My post isn't meant to state that running without a thermostat won't cause any vehicles to overheat. Things such as pump cavitation from too much flow can occur. This will cause the vehicle to overheat, but the owner will interpret the lack of a thermostat for the overheating. My post was simply meant to say that "dwell time" isn't true. If your car overheats without a thermostat/restriction, something else is at fault (that could be caused by high flow rate).
PS Boo Boo Foo, do you post on CC.com?
The dwell time in the radiator isn't an old wives tale. If you were proficient in physics, you'd know that the longer the coolant stays in the radiator, the more airflow it's exposed to, that in turn, draws off more heat. 
You can try your physics formulas in designing a system, but it still takes real world operation to find out if your calculations were accurate.

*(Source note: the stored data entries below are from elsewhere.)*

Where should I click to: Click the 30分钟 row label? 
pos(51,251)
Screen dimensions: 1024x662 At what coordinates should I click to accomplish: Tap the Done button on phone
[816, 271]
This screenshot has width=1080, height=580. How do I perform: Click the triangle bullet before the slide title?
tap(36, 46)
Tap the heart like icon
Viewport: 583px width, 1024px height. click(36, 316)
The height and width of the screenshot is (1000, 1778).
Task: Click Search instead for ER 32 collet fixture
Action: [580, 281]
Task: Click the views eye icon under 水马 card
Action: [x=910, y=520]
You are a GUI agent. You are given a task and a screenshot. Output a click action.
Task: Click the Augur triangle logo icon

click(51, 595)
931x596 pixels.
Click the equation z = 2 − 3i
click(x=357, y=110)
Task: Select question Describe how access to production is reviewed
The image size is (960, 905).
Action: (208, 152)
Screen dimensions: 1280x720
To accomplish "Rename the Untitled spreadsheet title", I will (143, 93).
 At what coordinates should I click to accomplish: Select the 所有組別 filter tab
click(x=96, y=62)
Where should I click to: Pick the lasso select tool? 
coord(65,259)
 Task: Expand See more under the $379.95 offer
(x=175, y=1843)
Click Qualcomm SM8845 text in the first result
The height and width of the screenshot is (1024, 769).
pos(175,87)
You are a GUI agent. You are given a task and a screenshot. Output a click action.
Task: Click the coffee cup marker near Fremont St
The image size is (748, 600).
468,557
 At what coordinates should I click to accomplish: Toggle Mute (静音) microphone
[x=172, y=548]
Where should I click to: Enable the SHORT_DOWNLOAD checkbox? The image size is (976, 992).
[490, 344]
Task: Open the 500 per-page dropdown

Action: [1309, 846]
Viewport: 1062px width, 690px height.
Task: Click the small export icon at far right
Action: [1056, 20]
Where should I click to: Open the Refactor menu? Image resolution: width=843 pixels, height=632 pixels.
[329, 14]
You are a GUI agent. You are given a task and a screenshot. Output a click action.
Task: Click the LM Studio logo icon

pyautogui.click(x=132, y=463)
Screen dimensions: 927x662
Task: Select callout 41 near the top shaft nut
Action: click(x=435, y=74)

So what you just said was that a T-stat has nothing to do with overheating an engine. A car with a below average system will overheat with or without a T-stat. Why do you think people are putting in High volume water pumps and larger aluminum radiators? If the flow volume of the coolant in the motor cause the temps to increase, then why would anyone produce a high volume pump? I have a pretty hefty coolant system with a 28"x19" aluminum radiator with an aluminum high volume water pump. My temps are still higher than i want them to be when idling in traffic cause i still have the stock flex fan. The temperature of the engine is determined by the weakest link in the coolant system. In my case, it wouldn't be a missing T-stat but it is the amount of air flow through the radiator due to my stock flex fan.